I made a list of all the nuts, seeds, sugars and dried fruit I could think of and ranked them from high to low based on calories, fat and protein. The ingredients I chose are a combination of the highest amount I could economically formulate without compromising the texture or flavor.
The glycemic index is a rating of how quickly carbohydrates raise blood sugar. When sugar is ingested your pancreas reacts by releasing insulin, causing your blood sugar levels to spike. In order to combat that rise of sugar, carbs get used up fast which results in the dreaded “crash” afterwards. Fiber and fat slow down this fast burn but its better to avoid high glycemic sweeteners, these include refined and processed sugar, high fructose corn syrup, etc. Honey is considered to be lower on the glycemic scale and choose whole dried fruit that doesn’t have any extra added sugar (HFCS). It does cost a little more to do it this way but it’s much healthier for you.

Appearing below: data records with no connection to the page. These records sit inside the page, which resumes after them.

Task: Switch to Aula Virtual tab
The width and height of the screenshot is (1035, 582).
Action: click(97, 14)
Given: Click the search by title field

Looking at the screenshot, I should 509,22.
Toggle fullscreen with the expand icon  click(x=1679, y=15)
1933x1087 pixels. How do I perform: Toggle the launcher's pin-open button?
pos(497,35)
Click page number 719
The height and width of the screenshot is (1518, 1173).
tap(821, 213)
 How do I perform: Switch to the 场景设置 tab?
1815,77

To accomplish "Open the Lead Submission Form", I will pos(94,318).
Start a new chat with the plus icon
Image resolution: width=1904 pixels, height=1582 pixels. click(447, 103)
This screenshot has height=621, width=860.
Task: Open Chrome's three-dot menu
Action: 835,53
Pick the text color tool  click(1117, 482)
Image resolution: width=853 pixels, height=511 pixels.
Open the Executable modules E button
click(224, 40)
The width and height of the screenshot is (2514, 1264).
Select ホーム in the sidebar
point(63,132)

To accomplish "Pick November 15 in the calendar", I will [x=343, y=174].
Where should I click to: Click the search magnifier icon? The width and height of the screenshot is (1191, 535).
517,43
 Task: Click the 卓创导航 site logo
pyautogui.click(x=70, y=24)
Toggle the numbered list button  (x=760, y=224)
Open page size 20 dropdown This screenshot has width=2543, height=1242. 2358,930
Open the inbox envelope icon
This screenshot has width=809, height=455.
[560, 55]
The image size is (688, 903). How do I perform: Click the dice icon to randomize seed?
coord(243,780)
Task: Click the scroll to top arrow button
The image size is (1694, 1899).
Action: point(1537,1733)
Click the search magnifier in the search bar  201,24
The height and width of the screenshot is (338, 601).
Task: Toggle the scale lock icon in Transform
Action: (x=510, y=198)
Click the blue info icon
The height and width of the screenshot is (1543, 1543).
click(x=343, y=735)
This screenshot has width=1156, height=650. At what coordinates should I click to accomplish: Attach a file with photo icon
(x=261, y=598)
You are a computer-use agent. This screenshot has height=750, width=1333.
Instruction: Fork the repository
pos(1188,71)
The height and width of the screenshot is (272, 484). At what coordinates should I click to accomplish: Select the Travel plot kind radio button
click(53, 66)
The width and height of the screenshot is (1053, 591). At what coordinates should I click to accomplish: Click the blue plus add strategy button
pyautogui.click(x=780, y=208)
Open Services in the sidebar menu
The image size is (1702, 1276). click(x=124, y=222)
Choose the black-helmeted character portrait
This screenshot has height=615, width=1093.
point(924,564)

With this consideration in mind, you’ll notice chia seeds are on the ingredient list. These little bitty seeds are considered to be a superfood for many reasons. They are high in protein but also have an amazing ability to absorb liquid and plump up in size. Chia seeds help stabilize blood sugar levels because they gelatinize in the stomach, slowing digestion and sustaining your energy levels.
In order to increase shelf life its important that these ingredients remain as dry as possible, you don’t want any ingredients with a high water content. Another thing I don’t want to use is dairy which is why my recipe calls for cocoa nibs instead of chocolate chips. Cocoa nibs are simply crushed and roasted cocoa beans. These little morsels don’t have any dairy or sugar added but when mixed in with all the honey it still tastes like chocolate chips.
The recipe below sounds more complicated than it really is and I promise there is a valid reason for the steps. If you just add the honey to the dry ingredients without heating first they will always remain sticky and annoying to deal with in the field. You want to gently boil the honey to caramelize the sugars so that when it cools the ingredients will harden together. Use a candy thermometer to gauge the temperature because if the sugar gets too hot the honey will harden like brittle resulting in over crumbly bars that hurt your teeth, and if it’s too low it will remain too soft and sticky.
Finally, remember that these tasty little candy bars are really high in calories. Try to keep those greedy hands away when cooking in the kitchen and save them for the field when your body really needs them, although that didn’t stop me from having one or two while I typed this article up. Have a safe and happy hunting season this year!
Makes 12 large bars
Chukar Chasing Energy Bar
- 1 C. Steel Cut Oats
- 2 C. Almonds
- 1/2 C. Almond Meal*
- 1/4 C. Chia Seeds
- 1/2 C. Hemp Seeds*
- 1 C. Dried Cherries
- 1/2 C. Cocoa Nibs*
- 3 Pinches of Salt
- 1 C. Honey
- 2 t. Vanilla
- Parchment Paper
- Candy Thermometer
Line a 1/4 or 1/2 sheet tray with parchment paper. If you want thick bars use the small tray and fill to top or use larger sheet pan and spread for thinner bars. Pre-heat the oven to 250 degrees.
Use a food processor, blender or chopper and pulse the almonds until you reach a coarse consistency. Place in a large bowl and add the oats, almond meal, chia seeds, hemp or sunflower seeds, cocoa nibs and salt. Use a knife and roughly chop the dried cherries and add to the bowl. Mix well and set aside.
In a small sauce pot heat the honey and vanilla over medium-low heat. Insert a candy thermometer and watch the temperature as you gently boil. Once you have reached exactly 250 degrees remove from heat and slowly pour in to the bowl with dry ingredients, stirring continuously. Mix the liquids into the dry well using a spatula and then press into the parchment lined sheet tray. Be patient with this step and press into all of the edges trying to level out into an even layer without any gaps.
Bake for 20-30 minutes to set. Remove and let cool to the touch, they will begin to harden at this point. Lift the parchment off the sheet pan and onto a cutting board and slice into even rectangles. Use a spatula to separate each bar and flip over onto another clean piece of parchment paper to let the bottom side, which might be sticky with honey, dry out. Leave these sitting out to fully cool and dry for at least a couple hours or longer. Cut rectangular pieces of parchment paper out and layer a sheet in-between each bar to store inside of a ziplock bag.
These bars should be shelf stable for well over a week or two.
* Substitute almond meal with peanut butter powder or take extra whole almonds and grind in food processor/blender until you reach a powder consistency.
* Substitute hemp seeds with Sunflower Seeds/Pepitas
If you can’t find cocoa nibs or don’t want to use it you can substitute with mini chocolate chips but beware a shorter shelf life and potentially a melting mess in hands.